Restate the listing below word for word.

- Opening Delimiter -

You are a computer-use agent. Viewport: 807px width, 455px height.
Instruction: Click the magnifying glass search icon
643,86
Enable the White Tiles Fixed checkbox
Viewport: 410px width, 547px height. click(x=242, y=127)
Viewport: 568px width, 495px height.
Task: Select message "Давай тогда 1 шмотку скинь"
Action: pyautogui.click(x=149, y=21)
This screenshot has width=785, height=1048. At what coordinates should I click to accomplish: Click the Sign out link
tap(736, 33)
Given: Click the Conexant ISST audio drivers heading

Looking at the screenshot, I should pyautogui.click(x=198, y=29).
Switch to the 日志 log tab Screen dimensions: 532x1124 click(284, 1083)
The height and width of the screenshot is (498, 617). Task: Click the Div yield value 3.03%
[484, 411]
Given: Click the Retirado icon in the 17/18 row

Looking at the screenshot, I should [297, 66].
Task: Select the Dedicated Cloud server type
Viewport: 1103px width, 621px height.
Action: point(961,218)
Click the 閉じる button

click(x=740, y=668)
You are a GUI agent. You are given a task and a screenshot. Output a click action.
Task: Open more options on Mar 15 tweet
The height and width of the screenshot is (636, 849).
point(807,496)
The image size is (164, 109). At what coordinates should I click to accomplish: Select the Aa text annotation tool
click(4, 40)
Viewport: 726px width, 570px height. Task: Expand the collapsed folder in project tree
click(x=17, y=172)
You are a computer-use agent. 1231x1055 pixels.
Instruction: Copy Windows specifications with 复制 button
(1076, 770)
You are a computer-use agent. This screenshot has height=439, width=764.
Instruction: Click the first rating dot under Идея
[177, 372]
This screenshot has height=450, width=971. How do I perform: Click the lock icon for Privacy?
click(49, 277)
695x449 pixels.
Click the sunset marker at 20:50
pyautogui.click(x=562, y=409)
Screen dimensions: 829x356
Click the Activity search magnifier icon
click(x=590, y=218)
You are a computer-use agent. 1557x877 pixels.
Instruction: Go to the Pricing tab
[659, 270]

- Closing Delimiter -

* Answer box *
You are a computer-use agent. Viewport: 807px width, 455px height.
Instruction: Click the magnifying glass search icon
643,86
Enable the White Tiles Fixed checkbox
Viewport: 410px width, 547px height. click(x=242, y=127)
Viewport: 568px width, 495px height.
Task: Select message "Давай тогда 1 шмотку скинь"
Action: pyautogui.click(x=149, y=21)
This screenshot has width=785, height=1048. At what coordinates should I click to accomplish: Click the Sign out link
tap(736, 33)
Given: Click the Conexant ISST audio drivers heading

Looking at the screenshot, I should pyautogui.click(x=198, y=29).
Switch to the 日志 log tab Screen dimensions: 532x1124 click(284, 1083)
The height and width of the screenshot is (498, 617). Task: Click the Div yield value 3.03%
[484, 411]
Given: Click the Retirado icon in the 17/18 row

Looking at the screenshot, I should [297, 66].
Task: Select the Dedicated Cloud server type
Viewport: 1103px width, 621px height.
Action: point(961,218)
Click the 閉じる button

click(x=740, y=668)
You are a GUI agent. You are given a task and a screenshot. Output a click action.
Task: Open more options on Mar 15 tweet
The height and width of the screenshot is (636, 849).
point(807,496)
The image size is (164, 109). At what coordinates should I click to accomplish: Select the Aa text annotation tool
click(4, 40)
Viewport: 726px width, 570px height. Task: Expand the collapsed folder in project tree
click(x=17, y=172)
You are a computer-use agent. 1231x1055 pixels.
Instruction: Copy Windows specifications with 复制 button
(1076, 770)
You are a computer-use agent. This screenshot has height=439, width=764.
Instruction: Click the first rating dot under Идея
[177, 372]
This screenshot has height=450, width=971. How do I perform: Click the lock icon for Privacy?
click(49, 277)
695x449 pixels.
Click the sunset marker at 20:50
pyautogui.click(x=562, y=409)
Screen dimensions: 829x356
Click the Activity search magnifier icon
click(x=590, y=218)
You are a computer-use agent. 1557x877 pixels.
Instruction: Go to the Pricing tab
[659, 270]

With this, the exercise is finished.